À quelques semaines de leur diplôme de fin d'études, les élèves d’un cours d'art dramatique tentent de jouer Antigone, mais ils ne semblent pas franchement captivés par les thèmes traités par cette tragédie antique, ni par son sens profond. Soudain, un homme fait irruption dans la salle où ils répètent, interrompt leur travail et annonce non seulement qu’il va prendre la main sur les préparatifs précédant le diplôme, mais aussi qu'il faut changer de pièce. Il s'agit de Jacek (Tomasz Schuchardt), un metteur en scène star dans le domaine du théâtre, de retour après une pause de deux ans. Maja (une Nel Kaczmarek magnétique), qui est sur le point d’abandonner son projet de devenir comédienne après des dizaines d’auditions infructueuses et travaille la nuit comme serveuse, suggère alors de préparer Macbeth, et Jacek dit oui. Élève et professeur vont développer un lien étrange : au début, Jacek encourage Maja à davantage s'investir dans l'interprétation et à se battre pour le rôle de Lady Macbeth, en plus de faire d'elle sa confidente, mais à mesure que le soir de la grande première approche, Jacek révèle son côté obscur, et Maja aussi.

À partir de là, le film devient une étude sur l’ambition, la manipulation et le fait de forcer les acteurs à s'immerger dans leurs peurs et traumatismes personnels "pour l'art". Loss of Balance montre comment, lentement mais sûrement, Maja est happée dans un univers d’ambition et de rapports de pouvoir.
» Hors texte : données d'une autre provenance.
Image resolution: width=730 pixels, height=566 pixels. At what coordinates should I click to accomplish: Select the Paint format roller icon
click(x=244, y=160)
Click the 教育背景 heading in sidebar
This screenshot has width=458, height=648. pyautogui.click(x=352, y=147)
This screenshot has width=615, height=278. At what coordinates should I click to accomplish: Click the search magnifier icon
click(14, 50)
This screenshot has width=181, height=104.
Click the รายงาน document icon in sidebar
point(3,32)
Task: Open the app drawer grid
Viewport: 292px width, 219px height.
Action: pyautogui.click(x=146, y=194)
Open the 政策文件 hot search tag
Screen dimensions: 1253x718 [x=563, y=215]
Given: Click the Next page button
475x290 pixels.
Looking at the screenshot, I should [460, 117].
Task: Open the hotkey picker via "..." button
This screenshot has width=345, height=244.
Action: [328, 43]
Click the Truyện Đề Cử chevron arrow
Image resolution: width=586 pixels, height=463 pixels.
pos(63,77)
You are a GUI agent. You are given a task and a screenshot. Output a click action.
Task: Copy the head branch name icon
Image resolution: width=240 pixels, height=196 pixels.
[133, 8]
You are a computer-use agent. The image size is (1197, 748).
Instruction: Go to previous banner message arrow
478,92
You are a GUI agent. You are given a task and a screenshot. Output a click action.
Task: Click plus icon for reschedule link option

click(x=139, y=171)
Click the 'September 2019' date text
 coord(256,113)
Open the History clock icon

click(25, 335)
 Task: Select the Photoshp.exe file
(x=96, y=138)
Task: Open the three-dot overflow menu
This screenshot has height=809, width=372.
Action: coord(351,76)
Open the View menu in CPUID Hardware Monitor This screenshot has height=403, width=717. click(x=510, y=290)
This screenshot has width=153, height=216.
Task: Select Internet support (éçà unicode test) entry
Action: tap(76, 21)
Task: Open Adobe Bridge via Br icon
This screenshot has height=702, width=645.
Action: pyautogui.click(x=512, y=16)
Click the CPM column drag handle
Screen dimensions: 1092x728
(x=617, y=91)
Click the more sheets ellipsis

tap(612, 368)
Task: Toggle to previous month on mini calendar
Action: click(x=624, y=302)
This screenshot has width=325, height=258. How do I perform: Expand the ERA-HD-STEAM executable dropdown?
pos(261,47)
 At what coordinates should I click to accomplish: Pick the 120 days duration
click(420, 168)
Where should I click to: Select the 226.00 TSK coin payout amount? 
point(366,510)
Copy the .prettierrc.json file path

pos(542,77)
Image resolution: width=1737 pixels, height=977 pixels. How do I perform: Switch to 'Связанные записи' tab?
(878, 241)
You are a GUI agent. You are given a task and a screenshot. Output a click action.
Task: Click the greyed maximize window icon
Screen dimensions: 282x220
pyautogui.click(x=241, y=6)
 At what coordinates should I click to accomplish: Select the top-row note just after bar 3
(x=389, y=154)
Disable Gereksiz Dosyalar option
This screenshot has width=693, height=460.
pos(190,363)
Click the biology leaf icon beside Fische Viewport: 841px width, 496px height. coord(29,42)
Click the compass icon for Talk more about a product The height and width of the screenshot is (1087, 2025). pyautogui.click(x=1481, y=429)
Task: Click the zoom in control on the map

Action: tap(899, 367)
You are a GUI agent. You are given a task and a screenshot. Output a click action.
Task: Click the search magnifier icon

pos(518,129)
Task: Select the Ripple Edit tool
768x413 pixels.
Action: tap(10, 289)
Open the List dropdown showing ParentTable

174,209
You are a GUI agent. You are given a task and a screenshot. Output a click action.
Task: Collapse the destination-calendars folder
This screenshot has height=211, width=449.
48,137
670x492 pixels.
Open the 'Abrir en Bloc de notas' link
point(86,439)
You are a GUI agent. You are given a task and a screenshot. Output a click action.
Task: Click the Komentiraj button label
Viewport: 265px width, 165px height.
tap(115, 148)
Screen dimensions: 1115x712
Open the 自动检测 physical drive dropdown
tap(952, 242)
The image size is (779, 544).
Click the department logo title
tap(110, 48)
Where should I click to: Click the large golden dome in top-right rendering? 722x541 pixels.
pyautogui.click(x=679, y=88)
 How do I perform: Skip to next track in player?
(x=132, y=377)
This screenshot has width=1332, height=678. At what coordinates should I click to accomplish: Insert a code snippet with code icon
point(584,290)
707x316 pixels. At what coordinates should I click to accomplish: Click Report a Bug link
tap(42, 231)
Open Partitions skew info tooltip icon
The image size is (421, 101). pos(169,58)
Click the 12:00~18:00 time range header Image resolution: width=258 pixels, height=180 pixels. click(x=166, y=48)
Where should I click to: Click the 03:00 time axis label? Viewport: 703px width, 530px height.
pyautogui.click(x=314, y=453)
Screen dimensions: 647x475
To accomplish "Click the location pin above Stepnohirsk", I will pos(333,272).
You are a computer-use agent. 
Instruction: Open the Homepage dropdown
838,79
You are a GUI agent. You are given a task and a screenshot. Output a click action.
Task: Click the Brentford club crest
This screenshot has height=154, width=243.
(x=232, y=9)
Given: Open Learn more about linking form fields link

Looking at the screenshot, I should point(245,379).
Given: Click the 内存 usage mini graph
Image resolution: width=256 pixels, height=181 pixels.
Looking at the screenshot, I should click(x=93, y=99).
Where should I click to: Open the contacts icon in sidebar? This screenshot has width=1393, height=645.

Son personnage scintille d’intentions à la fois bonnes et mauvaises. C'est un personnage bien écrit et encore mieux interprété : Kaczmarek arrive à nous faire ressentir de l'empathie pour Maja, mais également à nous faire douter de plus en plus de ses actes. Elle fait l'effet d'une grenouille jetée dans l’eau bouillante qui cuit peu à peu. Cependant, un des mystères du film (qui est aussi une de ses qualités les plus attrayantes) est la conscience qu'a Maja (ou pas) de ce qu'elle fait. D'où vient son ambition ? Était-elle là depuis le début ou est-ce la pression subie de la part de Jacek qui l'a amenée à changer ?

L'intrigue du film ne se fonde pas sur un cas spécifique, mais sur les répercussions du mouvement  #MeToo dans les écoles d'art dramatique et les théâtres de Pologne. Ces dernières années, une foule de pratiques peu éthiques et violentes ont été dénoncées, et de nouveaux standards ont été introduits. Bojanowski, qui a coécrit le scénario avec Katia Priwieziencew, utilise ces nouvelles informations de manière intelligente et subtile, faisant de Loss of Balance une étude à valeur universelle sur la manipulation, qui peut se exister dans n’importe quel milieu où il y a un déséquilibre dans les rapports de pouvoir et de piètres standards de comportement. En même temps, son film n'est pas noir et il ne juge pas. Il ne prétend pas non plus tout savoir, mais présente son sujet avec humour, une énergie pleine de jeunesse et une bonne dose d'enthousiasme.

Le nombre de décors où se déploie l’action est limité et la caméra est souvent fixée sur Maja, ou les visages des autres aspirants comédiens, pour observer attentivement ce qui se passe en eux. La mise en scène et la direction d'acteurs de Bojanowski sont pleines d'assurance et combinent habilement ombre et légèreté. La main du réalisateur est à la fois ferme, bien mesurée et douce et si son héroïne perd de plus en plus pied, Bojanowski non, à aucun moment.

Loss of Balance a été produit par la société polonaise Dynamo Film. Les droits internationaux du film sont encore disponibles.